What we wish people would do in leadership evaluation

Juliette Phillipson

From our experience in conducting leadership programme evaluations, and from extensive review of the literature, we have been able to draw conclusions on effective components of leadership programme evaluation that facilitate ongoing development and allow organisations to increase their internal capacity to deliver effective leadership development. Effective evaluation provides opportunities for investments of time and finances to be optimised, through the improvement of programmes as well as paring down or scaling up programmes.

Our literature review found that the majority of published studies evaluating leadership interventions lack rigorous evaluation methods such as validated tools, multi-method approaches, and standardised instruments, leading to a generally poor quality of programme evaluation and a weak body of evidence to support the most effective teaching methods and content.

We recommend that programme evaluation should be considered and incorporated from the start of programme design. It may be beneficial to consult study quality checklists in the programme design phase to help build high-quality quantitative and qualitative evaluation methods into programmes. As with programme content, evaluation needs to be tailored to the specific goals of the programme, which in turn necessitates a clear definition of the goals of a programme. We recommend conducting a thorough needs assessment to ensure content, teaching methods, and evaluation components are tailored to core stakeholders, including the target audience, organisational context, and the desired outcomes. This approach facilitates ongoing evaluation embedded in the design of the programmes to allow for adaptation and the potential for improvement.

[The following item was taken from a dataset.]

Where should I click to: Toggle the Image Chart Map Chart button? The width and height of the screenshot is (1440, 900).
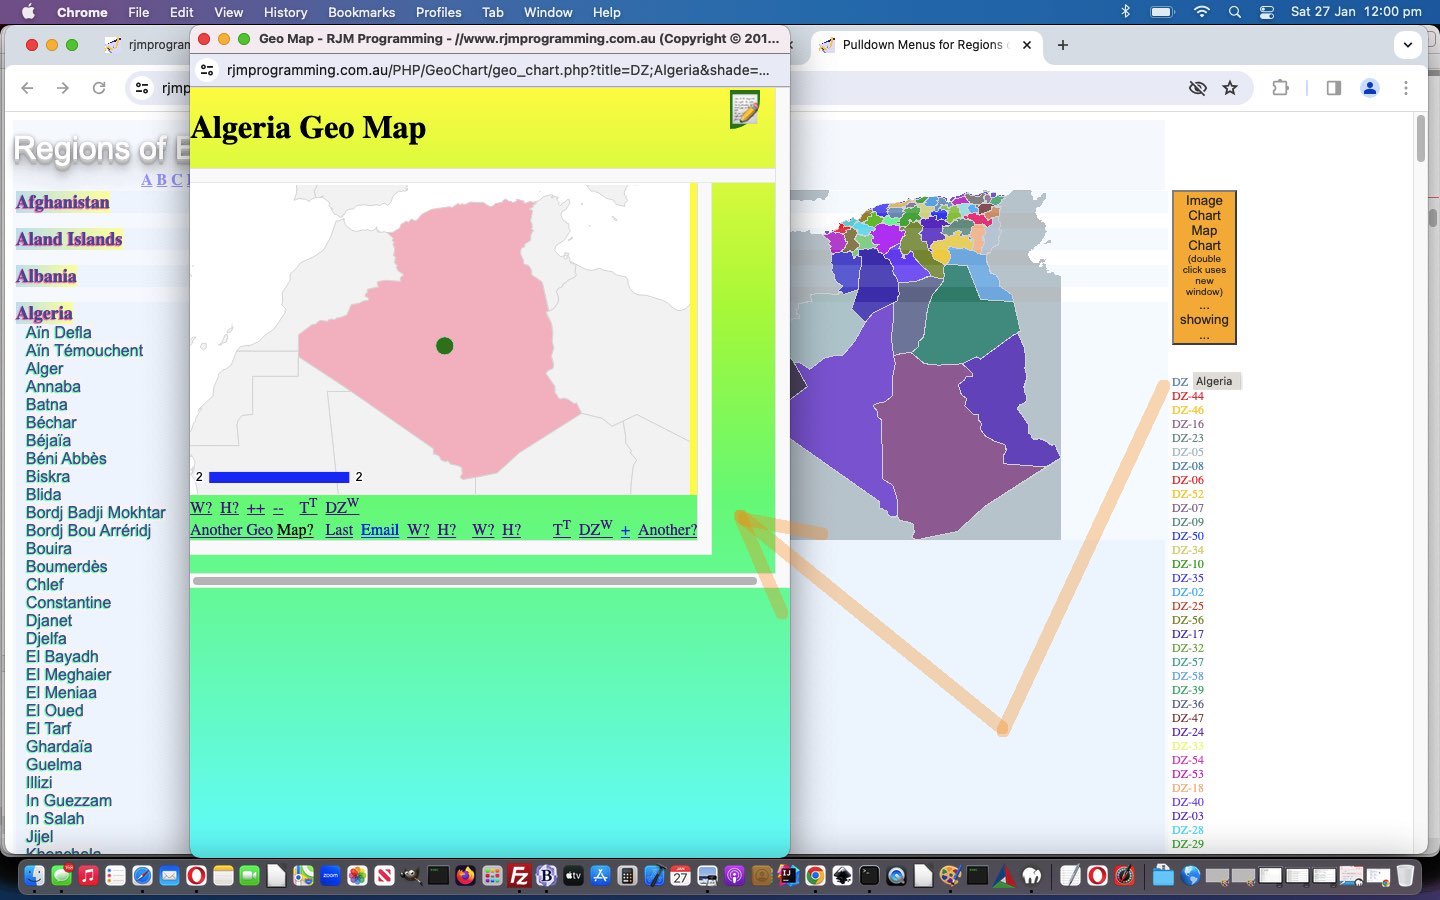pyautogui.click(x=1204, y=267)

Evaluation needs to extend beyond self-assessment and participant satisfaction scores. Although cost-effective and convenient, self-reporting has significant limitations as an outcome measure as it may not accurately reflect actual behavioural changes or the impact of the interventions and is subject to several biases. Effective evaluations incorporate multiple methods, including multi-source data, validated tools, and standardised instruments. This allows for comparisons across different interventions and contexts. The use of both quantitative and qualitative measures is essential in order to both objectively assess the impact of the programme as well as provide the necessary context and depth to understand the nature and extent of this impact.

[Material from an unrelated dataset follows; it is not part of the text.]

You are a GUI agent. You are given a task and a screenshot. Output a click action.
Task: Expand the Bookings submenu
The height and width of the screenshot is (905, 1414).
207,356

Control groups and long-term follow-up should be standard to ascertain the sustainability of the interventions’ effect and the presence of environmental confounders. Control groups could perhaps best be established through the use of stepped-wedge designs (in which interventions are introduced in steps, with each group being used as a control for another group before being included in the intervention arm). Other approaches to control groups have been used in the literature, though many of these (for example, waitlist controls or unsuccessful applicants) introduce important sources of bias. Long-term follow-up also allows for a more comprehensive impact assessment and the opportunity to assess higher-order organisational outcomes.

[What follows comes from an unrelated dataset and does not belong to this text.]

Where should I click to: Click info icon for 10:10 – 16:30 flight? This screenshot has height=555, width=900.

In conclusion, at a minimum, evaluation design should include consideration of assessment at multiple time points, inclusion of control groups, and collection of objective data, as well as collection of qualitative data from interviews, focus groups, questionnaires, or observations. Improving the quality of study design and building tailored evaluation methods into programmes will allow evaluators and educators to more effectively understand factors that are reliably associated with high-level programme outcomes. This could both inform the improvement of individual programmes and contribute to the medical leadership literature as a whole.